Team is getting Felt FCs and without a bike to test had to order blind. Im 5ft 11 with around a 34 inseam (normal build all around) so I ordered the 56. Coming off a Cervelo Soloist 54 and find it a little small. Comparing the 54 Cervelo and 56 Felt F2 top tube specs it appears my Felt will have a 10mm or so longer top tube. The 54 felt was a little shorter than the 54 Cervelo from what I can tell (top tube shorter). Hope I made the right choice.

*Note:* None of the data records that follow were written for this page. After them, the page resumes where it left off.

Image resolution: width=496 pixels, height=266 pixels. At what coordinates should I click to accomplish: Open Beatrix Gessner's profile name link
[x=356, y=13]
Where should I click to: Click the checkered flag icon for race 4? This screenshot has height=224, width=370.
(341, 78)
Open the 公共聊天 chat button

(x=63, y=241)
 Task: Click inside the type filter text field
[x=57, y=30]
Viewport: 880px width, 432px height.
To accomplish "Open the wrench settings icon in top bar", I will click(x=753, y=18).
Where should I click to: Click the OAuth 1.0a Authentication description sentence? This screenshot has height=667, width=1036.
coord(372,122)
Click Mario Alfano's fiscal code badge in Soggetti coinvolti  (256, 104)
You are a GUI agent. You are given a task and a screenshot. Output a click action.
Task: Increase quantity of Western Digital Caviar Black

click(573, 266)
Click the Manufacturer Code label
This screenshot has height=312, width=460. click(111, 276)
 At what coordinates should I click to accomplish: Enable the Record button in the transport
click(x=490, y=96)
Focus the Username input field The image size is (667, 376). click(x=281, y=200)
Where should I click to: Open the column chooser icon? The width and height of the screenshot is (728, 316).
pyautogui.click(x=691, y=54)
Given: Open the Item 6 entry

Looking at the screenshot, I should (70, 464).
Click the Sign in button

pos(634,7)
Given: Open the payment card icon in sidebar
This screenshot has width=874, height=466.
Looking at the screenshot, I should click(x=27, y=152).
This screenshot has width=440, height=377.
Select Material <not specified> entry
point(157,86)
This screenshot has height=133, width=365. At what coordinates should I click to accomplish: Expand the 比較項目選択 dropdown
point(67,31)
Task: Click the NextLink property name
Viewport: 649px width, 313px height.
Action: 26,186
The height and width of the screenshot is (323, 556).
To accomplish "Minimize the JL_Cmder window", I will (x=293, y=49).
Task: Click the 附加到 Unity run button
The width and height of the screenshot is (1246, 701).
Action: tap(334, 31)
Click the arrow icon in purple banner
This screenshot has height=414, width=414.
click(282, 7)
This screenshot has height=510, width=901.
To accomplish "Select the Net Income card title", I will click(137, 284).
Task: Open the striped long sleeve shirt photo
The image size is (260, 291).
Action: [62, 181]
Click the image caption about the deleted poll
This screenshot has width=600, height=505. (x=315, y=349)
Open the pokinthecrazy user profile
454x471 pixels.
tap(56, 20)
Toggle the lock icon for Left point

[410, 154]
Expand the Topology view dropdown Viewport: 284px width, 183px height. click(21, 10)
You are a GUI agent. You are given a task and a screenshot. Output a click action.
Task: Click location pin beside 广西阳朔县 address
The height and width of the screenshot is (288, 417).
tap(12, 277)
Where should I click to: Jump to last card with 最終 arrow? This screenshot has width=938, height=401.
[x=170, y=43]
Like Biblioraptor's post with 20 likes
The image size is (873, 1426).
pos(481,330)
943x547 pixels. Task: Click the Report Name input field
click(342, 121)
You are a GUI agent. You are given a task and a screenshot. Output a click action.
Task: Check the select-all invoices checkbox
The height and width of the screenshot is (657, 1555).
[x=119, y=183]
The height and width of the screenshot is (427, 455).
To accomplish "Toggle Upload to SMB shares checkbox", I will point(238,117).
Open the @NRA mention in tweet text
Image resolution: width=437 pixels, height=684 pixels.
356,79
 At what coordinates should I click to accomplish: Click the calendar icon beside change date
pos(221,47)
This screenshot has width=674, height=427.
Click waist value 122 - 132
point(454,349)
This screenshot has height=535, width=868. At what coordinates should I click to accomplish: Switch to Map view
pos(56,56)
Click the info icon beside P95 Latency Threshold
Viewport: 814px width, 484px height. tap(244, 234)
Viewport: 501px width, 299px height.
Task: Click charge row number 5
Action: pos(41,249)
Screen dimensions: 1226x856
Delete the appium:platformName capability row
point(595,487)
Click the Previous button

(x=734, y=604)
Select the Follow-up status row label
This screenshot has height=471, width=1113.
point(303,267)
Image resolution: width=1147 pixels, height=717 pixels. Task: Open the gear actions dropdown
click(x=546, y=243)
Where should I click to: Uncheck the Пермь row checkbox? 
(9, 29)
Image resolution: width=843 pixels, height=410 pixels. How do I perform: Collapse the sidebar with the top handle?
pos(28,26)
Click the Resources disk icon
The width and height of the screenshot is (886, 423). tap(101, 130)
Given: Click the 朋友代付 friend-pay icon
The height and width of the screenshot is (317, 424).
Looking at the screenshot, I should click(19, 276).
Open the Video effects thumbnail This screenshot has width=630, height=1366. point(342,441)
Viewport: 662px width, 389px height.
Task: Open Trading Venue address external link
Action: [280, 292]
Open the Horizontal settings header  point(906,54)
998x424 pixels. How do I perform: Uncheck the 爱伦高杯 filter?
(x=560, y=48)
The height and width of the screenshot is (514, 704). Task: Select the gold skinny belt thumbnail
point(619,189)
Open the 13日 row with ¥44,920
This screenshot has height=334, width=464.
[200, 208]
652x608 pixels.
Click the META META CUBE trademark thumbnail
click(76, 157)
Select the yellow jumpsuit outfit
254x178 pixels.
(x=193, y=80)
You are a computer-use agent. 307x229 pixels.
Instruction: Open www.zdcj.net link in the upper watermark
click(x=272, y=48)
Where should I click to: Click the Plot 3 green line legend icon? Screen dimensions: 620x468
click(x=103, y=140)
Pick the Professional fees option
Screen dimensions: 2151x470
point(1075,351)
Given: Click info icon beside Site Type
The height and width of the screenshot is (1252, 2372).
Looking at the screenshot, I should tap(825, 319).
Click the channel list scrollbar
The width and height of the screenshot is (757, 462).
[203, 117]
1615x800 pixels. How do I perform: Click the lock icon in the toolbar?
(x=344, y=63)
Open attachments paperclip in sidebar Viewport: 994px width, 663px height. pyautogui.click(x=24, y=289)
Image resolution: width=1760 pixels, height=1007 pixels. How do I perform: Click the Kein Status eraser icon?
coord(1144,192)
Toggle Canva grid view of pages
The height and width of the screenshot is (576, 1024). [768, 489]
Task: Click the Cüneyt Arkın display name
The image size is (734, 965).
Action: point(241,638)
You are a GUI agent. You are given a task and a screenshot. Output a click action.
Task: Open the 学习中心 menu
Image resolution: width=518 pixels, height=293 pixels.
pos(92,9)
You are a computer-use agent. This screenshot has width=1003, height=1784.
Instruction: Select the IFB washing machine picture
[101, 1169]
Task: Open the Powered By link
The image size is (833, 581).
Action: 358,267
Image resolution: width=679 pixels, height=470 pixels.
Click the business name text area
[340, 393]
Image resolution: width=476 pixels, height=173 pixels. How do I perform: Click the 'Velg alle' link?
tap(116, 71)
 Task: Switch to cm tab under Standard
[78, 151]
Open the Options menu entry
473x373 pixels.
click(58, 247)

Anybody else around 5ft 11 ridng a F series 56? Saw one posting on another thread where a guy was 6ft riding a 56 but wanted to poll more riders. Cant find much of anything regarding Felt bike fitting on the net.


----------



## jroche1133 (Nov 28, 2007)

I just got a 56 F3. I'm 5'11 and it seems to fit me just fine.


----------



## w4ta (Aug 27, 2007)

I'm 5'11" and my Felt F2 fits great. However my inseam is 32".


----------



## azchris (Oct 17, 2007)

I'm 6'0" and was fit at a Felt dealer for a F75. Tried a 58cm but it was a little to big and I got the 56cm. Love it.


----------



## brentster (Jul 12, 2007)

I'm 5'9" and ride a 54 F3


----------



## enzo24 (Jul 8, 2012)

I'm 6', inseam 33", and my 56 fits great. You should have no problem.


----------